Regarding claim 2, Tahara teaches the analyzer of claim 1 as rejected above, wherein the detection unit includes one or more photodiodes (paragraph [5]) (For the light receiving element array, there is used… a photodiode array). Recall that “the information processing unit adjusts…” portion of claim 2 is interpreted as the intended use of the analyzer, and is not granted patentable weight (see Claim Interpretation section).
Regarding claim 3, Tahara teaches the analyzer of claim 1 as rejected above, wherein the information processing unit adjusts the output of light irradiation by the light irradiation unit on a basis of Height data in the detection result of the fluorescence (paragraph [16] and [44]) (unit may adjust an output of the another light source on the basis of a preset adjustment ratio of feature quantities of the output pulses of the reference light source and the another light source and A feature quantity of the output pulse is not particularly limited, but in the present technology, a height of an output pulse).
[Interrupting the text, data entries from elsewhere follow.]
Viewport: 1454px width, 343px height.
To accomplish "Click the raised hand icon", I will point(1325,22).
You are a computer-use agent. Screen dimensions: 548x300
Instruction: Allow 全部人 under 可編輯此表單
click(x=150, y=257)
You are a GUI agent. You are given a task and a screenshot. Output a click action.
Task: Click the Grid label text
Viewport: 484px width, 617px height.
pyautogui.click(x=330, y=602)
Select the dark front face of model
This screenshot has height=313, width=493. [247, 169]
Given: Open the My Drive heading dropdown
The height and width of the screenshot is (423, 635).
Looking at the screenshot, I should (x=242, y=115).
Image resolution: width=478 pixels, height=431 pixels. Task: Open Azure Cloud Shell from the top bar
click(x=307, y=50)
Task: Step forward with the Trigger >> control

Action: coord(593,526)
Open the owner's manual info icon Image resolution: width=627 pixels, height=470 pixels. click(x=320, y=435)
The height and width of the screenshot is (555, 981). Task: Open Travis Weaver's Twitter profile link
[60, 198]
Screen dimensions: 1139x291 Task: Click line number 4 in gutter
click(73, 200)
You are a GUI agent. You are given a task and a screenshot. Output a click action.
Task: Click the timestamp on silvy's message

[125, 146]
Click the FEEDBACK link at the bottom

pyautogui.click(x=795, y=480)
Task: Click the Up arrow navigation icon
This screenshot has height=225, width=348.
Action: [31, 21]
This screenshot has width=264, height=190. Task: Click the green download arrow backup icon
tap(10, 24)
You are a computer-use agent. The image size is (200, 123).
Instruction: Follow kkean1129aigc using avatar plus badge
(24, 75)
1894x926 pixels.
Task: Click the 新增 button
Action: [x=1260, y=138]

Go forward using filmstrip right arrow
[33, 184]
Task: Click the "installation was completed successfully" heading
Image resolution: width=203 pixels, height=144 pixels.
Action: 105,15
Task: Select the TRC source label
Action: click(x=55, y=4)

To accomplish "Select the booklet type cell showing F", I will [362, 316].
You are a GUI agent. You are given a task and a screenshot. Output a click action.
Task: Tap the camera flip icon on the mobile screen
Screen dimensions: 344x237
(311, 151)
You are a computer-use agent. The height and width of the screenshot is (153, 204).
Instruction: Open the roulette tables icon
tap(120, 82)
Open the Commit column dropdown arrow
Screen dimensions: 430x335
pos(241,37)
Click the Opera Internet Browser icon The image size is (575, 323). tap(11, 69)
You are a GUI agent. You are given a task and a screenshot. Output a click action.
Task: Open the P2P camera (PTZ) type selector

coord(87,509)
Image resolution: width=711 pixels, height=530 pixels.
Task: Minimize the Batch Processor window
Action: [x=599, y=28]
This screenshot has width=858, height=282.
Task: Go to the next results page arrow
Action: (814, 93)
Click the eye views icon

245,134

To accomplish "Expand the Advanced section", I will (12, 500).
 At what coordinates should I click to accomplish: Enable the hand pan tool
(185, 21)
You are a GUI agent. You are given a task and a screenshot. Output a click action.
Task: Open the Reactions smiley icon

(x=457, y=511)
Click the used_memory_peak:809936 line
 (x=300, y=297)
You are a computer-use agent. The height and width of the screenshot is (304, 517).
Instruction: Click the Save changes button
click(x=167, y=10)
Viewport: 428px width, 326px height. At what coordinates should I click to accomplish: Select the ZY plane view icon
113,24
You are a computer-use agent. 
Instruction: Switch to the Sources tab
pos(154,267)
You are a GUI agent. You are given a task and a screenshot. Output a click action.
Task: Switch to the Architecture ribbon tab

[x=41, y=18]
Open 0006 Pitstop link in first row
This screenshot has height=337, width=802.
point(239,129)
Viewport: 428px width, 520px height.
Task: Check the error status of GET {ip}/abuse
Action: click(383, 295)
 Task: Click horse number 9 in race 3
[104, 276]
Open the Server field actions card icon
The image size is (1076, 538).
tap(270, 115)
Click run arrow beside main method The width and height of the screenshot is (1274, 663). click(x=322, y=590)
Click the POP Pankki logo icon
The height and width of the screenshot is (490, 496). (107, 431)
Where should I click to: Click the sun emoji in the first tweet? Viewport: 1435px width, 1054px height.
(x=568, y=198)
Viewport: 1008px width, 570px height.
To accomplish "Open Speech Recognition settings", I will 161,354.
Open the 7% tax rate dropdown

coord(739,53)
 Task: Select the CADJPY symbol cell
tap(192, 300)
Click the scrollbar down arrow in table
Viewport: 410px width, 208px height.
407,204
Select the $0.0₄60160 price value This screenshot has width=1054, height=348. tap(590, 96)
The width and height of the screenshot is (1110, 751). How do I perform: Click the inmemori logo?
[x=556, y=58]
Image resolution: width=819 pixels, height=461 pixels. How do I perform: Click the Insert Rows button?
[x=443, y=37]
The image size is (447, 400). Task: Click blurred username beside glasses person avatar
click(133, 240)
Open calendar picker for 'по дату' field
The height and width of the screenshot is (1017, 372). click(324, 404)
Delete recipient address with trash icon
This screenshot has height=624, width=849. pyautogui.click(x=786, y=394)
Regarding claim 4, Tahara teaches the analyzer of claim 1 as rejected above, wherein the information processing unit adjusts the output of light irradiation by the light irradiation unit using an adjustment coefficient set on a basis of Height data in the detection result of the fluorescence and a predetermined target value (paragraph [16] and [44]) (unit may adjust an output of the another light source on the basis of a preset adjustment ratio of feature quantities of the output pulses of the reference light source and the another light source and A feature quantity of the output pulse is… a height of an output pulse).
Regarding claim 5, Tahara teaches the analyzer of claim 1 as rejected above,
wherein the light irradiation unit includes two or more laser light sources for coaxial irradiation (paragraph [12]-[13]) (at least two light sources having different wavelength regions… the light source may be a laser), and
the information processing unit adjusts outputs of the two or more laser light sources for coaxial irradiation, using a same adjustment coefficient (paragraph [50]) (Both the LD_S and another light source (hereinafter also referred to as "LD_T") are lighted… LD_S and the LD_T are coaxially installed).
Regarding claim 6, Tahara teaches the analyzer of claim 1 as rejected above, wherein the light irradiation unit includes two or more laser light sources for irradiation with different axes (paragraph [12]-[13] and [50]) (at least two light sources having different wavelength regions… the light source may be a laser and In a case where the LD_S and the LD_T are installed with different axes), and the information processing unit adjusts outputs of the two or more laser light sources for irradiation with the different axes independently of each other (paragraph [59]) (In a case where there is another light source in addition to the LD_T, (b) and (c) are performed on the corresponding light source to perform output adjustment similarly to the LD_T).
Regarding claim 7, Tahara teaches the analyzer of claim 1 as rejected above, wherein the detection unit includes one or more photodiodes (paragraph [5]) (For the light receiving element array, there is used a PMT array or a photodiode array), and the predetermined condition is a condition set on a basis of a condition where saturation of a signal occurs in the detection unit (paragraph [54]) (it may be determined whether or not a current output value of the LD_T is within a range of an output upper limit standard value (Pmax)).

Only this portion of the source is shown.